**What you need to do:** How many lines in the records below hold the word "screenshot"? Answer with the number alone.

##### Data extracts

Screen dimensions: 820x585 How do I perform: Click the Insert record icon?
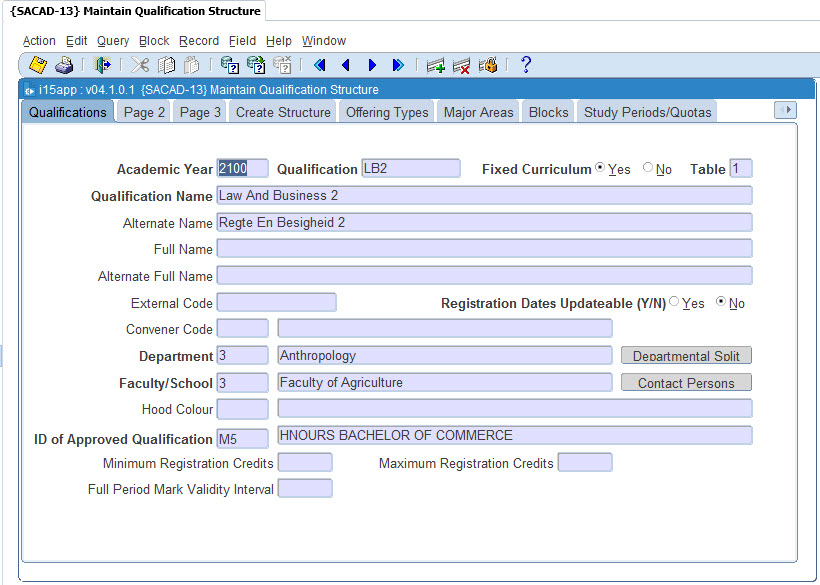point(435,66)
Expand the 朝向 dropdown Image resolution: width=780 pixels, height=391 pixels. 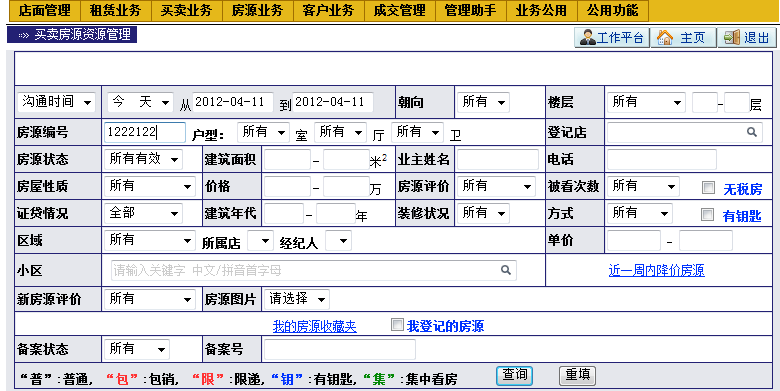point(483,102)
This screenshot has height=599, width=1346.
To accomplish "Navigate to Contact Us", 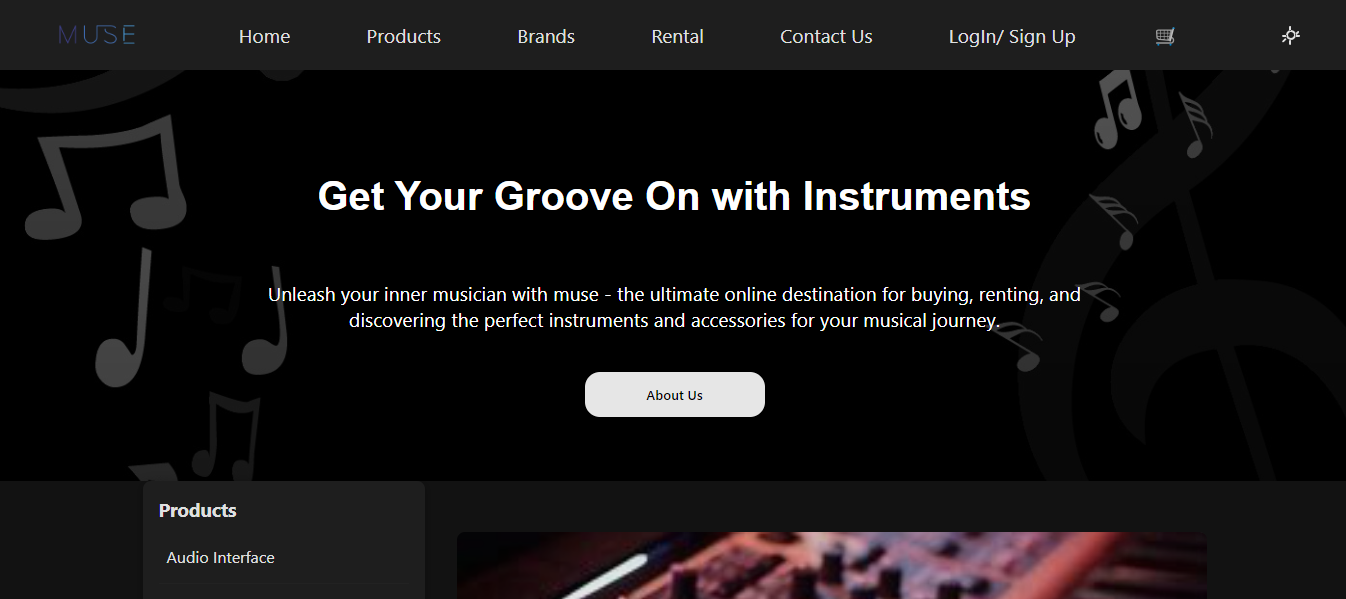I will [826, 37].
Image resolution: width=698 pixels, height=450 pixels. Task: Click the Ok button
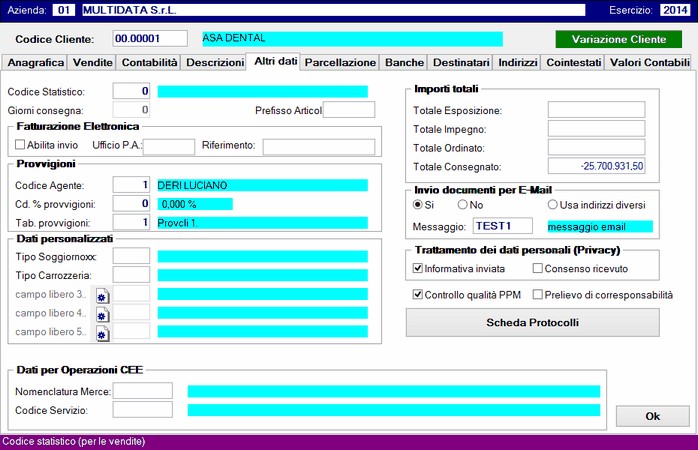click(x=652, y=415)
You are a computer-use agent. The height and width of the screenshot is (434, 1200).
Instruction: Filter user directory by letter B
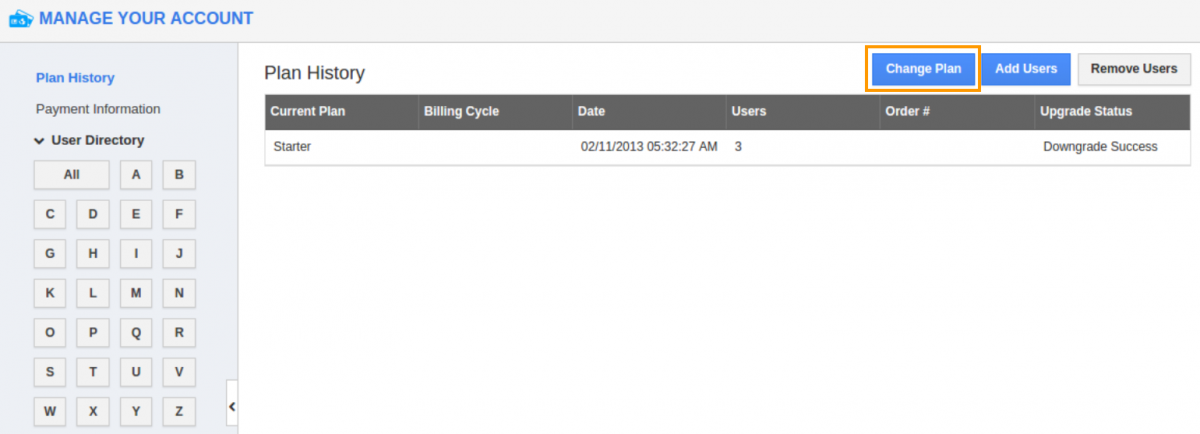[x=179, y=175]
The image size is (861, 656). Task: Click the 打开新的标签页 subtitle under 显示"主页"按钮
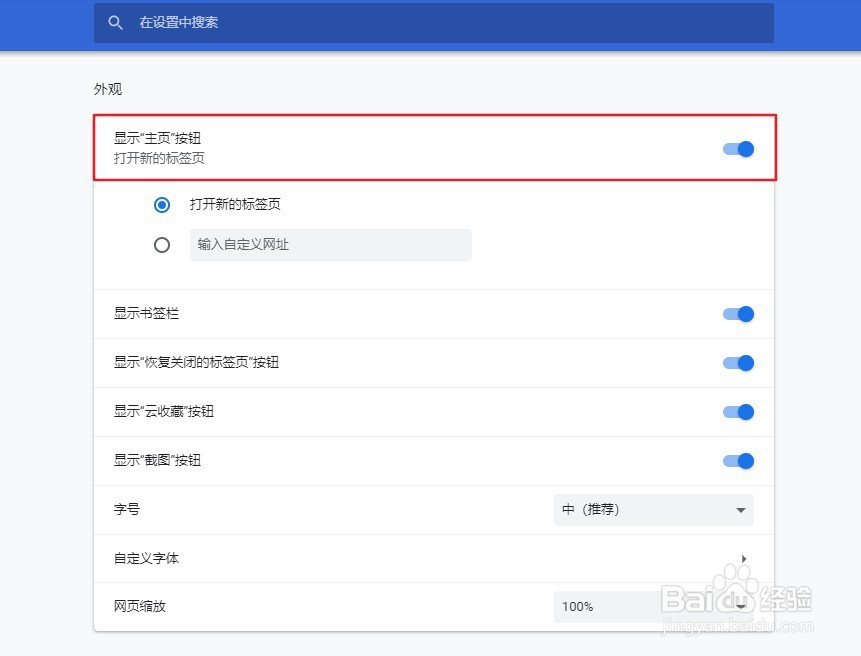click(x=159, y=158)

##########

**Expected answer:** 2